If you are like me you always have assumed that cancer is
the result of a mutation somewhere, in one or more genes. These guys say that’s not precisely true. They have been studying the effects of an “imbalance”
of two proteins as a driver of certain types of cancer, including mucinous ovarian
cancer. The two proteins are “plc-gamma-1”,
and “grab-2” (hereafter p and g). These
two proteins have a controlling influence on one of these things called “pathways”;
in this instance a pathway called AKT. AKT
tells a cell to proliferate. In the case
of the “right” balance between p and g, AKT is kept within healthy bounds –
cancer does not develop. However, if p
predominates, AKT goes wild.
So, why does the balance get upset?
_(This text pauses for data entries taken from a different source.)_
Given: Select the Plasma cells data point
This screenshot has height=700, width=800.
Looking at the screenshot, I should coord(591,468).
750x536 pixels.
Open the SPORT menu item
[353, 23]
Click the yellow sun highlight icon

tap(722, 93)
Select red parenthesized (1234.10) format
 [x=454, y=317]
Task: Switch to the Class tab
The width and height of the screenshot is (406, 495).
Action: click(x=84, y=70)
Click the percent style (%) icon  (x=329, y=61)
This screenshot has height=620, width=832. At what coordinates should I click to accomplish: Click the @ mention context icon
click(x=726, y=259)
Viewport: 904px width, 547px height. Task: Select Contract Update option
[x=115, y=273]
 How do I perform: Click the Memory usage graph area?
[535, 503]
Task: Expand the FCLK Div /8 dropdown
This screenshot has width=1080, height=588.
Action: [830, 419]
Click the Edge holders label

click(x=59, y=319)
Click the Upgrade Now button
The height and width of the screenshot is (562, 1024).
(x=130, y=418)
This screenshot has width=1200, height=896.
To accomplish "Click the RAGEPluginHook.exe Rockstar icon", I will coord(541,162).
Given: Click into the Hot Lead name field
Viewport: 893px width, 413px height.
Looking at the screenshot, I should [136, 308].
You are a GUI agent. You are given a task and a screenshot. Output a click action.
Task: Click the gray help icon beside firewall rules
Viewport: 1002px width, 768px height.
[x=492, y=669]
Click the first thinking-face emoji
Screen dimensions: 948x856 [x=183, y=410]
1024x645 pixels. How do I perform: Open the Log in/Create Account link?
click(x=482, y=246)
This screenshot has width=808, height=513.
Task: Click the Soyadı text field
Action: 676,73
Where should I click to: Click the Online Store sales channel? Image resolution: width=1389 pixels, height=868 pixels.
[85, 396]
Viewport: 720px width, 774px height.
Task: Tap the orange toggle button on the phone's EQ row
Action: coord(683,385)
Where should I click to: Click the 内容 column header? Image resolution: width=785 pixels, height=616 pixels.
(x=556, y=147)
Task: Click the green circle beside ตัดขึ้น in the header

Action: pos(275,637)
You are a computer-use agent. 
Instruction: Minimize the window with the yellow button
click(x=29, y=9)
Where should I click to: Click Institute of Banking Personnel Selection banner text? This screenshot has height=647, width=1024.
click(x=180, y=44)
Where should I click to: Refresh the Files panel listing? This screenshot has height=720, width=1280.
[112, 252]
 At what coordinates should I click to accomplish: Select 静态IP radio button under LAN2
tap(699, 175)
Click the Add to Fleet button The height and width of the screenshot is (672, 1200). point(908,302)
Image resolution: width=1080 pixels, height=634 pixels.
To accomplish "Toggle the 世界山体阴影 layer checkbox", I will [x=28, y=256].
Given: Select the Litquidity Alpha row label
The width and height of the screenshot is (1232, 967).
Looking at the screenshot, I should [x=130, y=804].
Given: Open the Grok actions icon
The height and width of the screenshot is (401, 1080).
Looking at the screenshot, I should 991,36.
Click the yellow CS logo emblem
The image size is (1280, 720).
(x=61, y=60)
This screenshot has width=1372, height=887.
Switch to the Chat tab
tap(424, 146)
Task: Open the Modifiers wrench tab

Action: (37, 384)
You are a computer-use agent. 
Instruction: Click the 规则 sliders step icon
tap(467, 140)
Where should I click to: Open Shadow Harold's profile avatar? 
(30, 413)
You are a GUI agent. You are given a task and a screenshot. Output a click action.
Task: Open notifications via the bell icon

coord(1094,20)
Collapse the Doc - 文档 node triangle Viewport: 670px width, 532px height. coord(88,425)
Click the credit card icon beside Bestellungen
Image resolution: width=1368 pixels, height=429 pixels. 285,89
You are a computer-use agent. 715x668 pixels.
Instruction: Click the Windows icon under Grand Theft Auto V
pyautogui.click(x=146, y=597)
Apparently it isn’t owing to a mutation of
the genes responsible for either p or g; they checked for that. So, in the words of the King of Siam, “Tis a
puzzlement”. I have read the article a
couple of times, and I can’t detect that the authors (from Leeds, England and
MD Anderson in Texas) have resolved the puzzle.
I offer a suggestion:
Maybe the concentrations of p and g both fluctuate randomly,
within certain limits and with (possibly) different time scales. It might happen, then, that p (which promotes
proliferation) hits a maximum just at the time that g (which discourages
proliferation) arrives at a minimum.
Result: imbalance. And if the
imbalance is large enough and last long enough, AKT does its thing and causes
cancer. This is modeled on how rocks
acquire a viscous remanent magnetization, for all you geoscience freaks out
there.
Whatever. Anyway, it
would seem that the p to g ratio could be used as a biomarker for cancer, and
that injections of g should slow or halt some kinds of them. No doubt I’m missing something.